Provided by Dell, Grace consists of 936 nodes: 800 compute nodes, each equipped with dual 2nd-generation Intel Xeon Scalable 3.0GHz CPUs and 384GB of DDR4 memory; 100 double-precision GPU nodes, bearing the same specs as the compute nodes with additional Nvidia A100 GPUs; seventeen single-precision GPU nodes, nine of which use Nvidia RTX 6000 GPUs and eight of which use Nvidia T4 GPUs; eight large-memory nodes, each with four second-generation Intel Xeon Scalable 20-core 2.5GHz CPUs and over three terabytes of DDR4 memory; five login nodes; and six management nodes.

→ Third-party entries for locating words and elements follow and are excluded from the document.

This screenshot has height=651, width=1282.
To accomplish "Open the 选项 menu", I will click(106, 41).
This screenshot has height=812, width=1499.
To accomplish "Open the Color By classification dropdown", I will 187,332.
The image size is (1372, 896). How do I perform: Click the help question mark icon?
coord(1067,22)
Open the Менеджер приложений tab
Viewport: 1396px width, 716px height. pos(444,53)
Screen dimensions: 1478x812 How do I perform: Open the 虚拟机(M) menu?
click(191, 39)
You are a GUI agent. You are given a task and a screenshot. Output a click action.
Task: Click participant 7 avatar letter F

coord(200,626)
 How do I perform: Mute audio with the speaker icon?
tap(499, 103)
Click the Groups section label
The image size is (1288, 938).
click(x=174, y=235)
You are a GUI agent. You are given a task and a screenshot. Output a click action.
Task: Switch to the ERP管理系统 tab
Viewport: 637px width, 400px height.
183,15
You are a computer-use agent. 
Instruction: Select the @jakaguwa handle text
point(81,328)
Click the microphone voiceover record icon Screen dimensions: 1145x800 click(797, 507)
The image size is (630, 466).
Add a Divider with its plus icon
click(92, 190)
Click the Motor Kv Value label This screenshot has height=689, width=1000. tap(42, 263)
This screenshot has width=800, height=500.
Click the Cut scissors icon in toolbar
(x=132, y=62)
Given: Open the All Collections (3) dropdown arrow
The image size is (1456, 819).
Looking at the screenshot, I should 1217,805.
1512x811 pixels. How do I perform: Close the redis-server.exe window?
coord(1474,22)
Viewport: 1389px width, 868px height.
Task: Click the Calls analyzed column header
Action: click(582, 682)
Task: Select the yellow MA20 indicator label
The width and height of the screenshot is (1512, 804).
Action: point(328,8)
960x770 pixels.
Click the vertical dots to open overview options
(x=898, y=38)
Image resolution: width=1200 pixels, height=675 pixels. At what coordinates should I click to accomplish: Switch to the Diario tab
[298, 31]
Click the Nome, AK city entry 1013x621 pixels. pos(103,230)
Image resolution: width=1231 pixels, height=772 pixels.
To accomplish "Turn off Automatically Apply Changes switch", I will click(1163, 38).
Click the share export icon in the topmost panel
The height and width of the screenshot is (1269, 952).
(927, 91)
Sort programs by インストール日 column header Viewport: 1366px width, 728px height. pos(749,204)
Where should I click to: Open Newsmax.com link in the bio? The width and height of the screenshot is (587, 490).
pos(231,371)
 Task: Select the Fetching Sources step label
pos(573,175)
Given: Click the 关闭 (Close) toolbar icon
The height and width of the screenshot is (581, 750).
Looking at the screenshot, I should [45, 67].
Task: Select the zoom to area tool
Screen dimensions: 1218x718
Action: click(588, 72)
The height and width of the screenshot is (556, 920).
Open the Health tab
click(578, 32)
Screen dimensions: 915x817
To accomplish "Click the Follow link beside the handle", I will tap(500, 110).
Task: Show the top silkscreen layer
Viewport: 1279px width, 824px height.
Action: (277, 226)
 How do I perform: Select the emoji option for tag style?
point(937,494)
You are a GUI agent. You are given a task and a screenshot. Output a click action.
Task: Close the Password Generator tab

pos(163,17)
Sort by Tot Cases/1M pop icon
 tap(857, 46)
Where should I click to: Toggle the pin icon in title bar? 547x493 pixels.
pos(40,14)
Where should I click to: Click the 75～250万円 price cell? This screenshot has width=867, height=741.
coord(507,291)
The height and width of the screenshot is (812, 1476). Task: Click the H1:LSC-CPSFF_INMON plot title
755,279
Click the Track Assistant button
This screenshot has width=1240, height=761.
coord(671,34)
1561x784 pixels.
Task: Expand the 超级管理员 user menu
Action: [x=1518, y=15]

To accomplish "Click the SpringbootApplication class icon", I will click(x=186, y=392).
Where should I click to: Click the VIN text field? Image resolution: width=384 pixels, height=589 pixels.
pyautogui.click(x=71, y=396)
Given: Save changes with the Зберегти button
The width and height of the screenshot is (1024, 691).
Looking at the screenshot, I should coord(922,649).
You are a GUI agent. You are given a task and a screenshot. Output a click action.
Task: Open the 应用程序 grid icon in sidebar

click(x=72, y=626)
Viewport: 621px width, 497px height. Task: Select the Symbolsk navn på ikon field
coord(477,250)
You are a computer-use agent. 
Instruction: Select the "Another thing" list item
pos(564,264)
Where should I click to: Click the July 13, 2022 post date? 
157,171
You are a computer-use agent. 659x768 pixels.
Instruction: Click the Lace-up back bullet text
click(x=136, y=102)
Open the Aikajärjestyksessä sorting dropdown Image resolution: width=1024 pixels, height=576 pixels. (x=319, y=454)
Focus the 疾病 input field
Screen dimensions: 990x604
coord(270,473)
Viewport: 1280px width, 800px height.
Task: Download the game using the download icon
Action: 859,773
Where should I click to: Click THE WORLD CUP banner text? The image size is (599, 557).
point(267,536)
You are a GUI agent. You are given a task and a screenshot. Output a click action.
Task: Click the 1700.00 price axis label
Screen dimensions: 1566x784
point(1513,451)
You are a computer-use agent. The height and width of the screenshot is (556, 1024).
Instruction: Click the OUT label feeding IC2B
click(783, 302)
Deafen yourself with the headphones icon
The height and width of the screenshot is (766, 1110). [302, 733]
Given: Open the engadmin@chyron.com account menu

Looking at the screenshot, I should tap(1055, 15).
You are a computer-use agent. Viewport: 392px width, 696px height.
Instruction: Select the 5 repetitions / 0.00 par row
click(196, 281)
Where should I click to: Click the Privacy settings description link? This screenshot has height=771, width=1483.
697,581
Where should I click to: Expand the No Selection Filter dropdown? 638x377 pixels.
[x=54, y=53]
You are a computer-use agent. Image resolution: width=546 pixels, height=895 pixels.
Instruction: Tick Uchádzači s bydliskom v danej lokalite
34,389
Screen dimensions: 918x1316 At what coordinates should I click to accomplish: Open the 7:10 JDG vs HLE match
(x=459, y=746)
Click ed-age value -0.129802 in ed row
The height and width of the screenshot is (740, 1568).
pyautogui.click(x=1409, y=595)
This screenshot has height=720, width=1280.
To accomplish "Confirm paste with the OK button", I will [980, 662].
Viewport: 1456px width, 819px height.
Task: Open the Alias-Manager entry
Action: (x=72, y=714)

These nodes are served by Nvidia HDR InfiniBand networking and 5.12 petabytes of DDN storage.
In aggregate, Texas A&M expects Grace to offer up to 6.2 peak petaflops of performance, offering a twenty-fold speedup over its predecessor (337 peak teraflops).
“The Grace system represents the next generation of supercomputing – reshaping how science and engineering are transforming massive data into solutions that address the world’s greatest challenges,” said Mark A. Barteau, vice president for research at Texas A&M. “In the groundbreaking research performed today, access to superior high-performance computing is vital to our mission of advancing knowledge and inspiring innovation. Grace will enable researchers in the Texas A&M Institute of Data Science and across the university to tackle problems once thought impractical or impossible.”
According to Texas A&M, the upgrade is necessary to serve the university’s growing computing needs: the HPRC user base has roughly doubled over just the last four years. The users, Texas A&M says, use supercomputing to conduct research in fields ranging from drug design and biophysics to quantum computing and autonomous vehicles.
“HPRC has a mission to infuse computational and data analysis technologies into the research and creative activities of every academic discipline at Texas A&M,” said Honggao Liu, executive director of HPRC. “We support compute- and data-intensive workloads and enable researchers to use cutting-edge processor, accelerator and data analytic technologies to solve complex research problems. In this era of converged demand for advanced computing resources, a new supercomputer like Grace is needed to support complex workflows and allow researchers to continue in their pursuit of discoveries and inventions.”
Grace, which was funded by a variety of departments at Texas A&M – as well as contributions from several individual faculty members – is scheduled to launch to users in December.
Header image: the Grace supercomputer. Image courtesy of Texas A&M.